◆ What this task involves: Copy out all of the records below, replacing "Identify the location of" with "Find the position of" wherever it appears and leaving everything else untouched.

◆ Provided records:
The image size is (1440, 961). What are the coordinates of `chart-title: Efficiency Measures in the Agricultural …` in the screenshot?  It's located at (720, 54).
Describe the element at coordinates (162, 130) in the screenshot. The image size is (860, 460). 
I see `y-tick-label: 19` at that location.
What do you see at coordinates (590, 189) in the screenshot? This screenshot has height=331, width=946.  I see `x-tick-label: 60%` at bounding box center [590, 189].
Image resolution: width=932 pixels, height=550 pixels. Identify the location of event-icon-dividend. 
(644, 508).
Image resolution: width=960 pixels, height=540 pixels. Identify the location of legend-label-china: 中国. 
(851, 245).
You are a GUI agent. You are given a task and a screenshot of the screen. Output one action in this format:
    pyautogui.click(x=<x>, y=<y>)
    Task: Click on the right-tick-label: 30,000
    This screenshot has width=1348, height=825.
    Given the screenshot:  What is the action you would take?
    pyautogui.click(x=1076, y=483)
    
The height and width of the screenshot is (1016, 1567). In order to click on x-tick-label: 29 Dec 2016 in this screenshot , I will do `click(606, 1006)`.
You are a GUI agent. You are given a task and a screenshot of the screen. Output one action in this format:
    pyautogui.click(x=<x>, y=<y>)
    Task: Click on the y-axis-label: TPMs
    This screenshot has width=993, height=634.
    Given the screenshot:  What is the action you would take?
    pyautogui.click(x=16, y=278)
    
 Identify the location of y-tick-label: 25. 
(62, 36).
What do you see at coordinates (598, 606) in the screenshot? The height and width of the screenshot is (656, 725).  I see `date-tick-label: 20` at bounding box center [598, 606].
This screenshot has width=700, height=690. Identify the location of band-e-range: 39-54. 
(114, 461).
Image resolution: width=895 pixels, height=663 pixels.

◆ Written solution:
The image size is (1440, 961). What are the coordinates of `chart-title: Efficiency Measures in the Agricultural …` in the screenshot?  It's located at (720, 54).
Describe the element at coordinates (162, 130) in the screenshot. The image size is (860, 460). 
I see `y-tick-label: 19` at that location.
What do you see at coordinates (590, 189) in the screenshot? This screenshot has height=331, width=946.  I see `x-tick-label: 60%` at bounding box center [590, 189].
Image resolution: width=932 pixels, height=550 pixels. Find the position of event-icon-dividend. 
(644, 508).
Image resolution: width=960 pixels, height=540 pixels. Find the position of legend-label-china: 中国. 
(851, 245).
You are a GUI agent. You are given a task and a screenshot of the screen. Output one action in this format:
    pyautogui.click(x=<x>, y=<y>)
    Task: Click on the right-tick-label: 30,000
    This screenshot has width=1348, height=825.
    Given the screenshot:  What is the action you would take?
    pyautogui.click(x=1076, y=483)
    
The height and width of the screenshot is (1016, 1567). In order to click on x-tick-label: 29 Dec 2016 in this screenshot , I will do `click(606, 1006)`.
You are a GUI agent. You are given a task and a screenshot of the screen. Output one action in this format:
    pyautogui.click(x=<x>, y=<y>)
    Task: Click on the y-axis-label: TPMs
    This screenshot has width=993, height=634.
    Given the screenshot:  What is the action you would take?
    pyautogui.click(x=16, y=278)
    
 Find the position of y-tick-label: 25. 
(62, 36).
What do you see at coordinates (598, 606) in the screenshot? The height and width of the screenshot is (656, 725).  I see `date-tick-label: 20` at bounding box center [598, 606].
This screenshot has width=700, height=690. Find the position of band-e-range: 39-54. 
(114, 461).
Image resolution: width=895 pixels, height=663 pixels.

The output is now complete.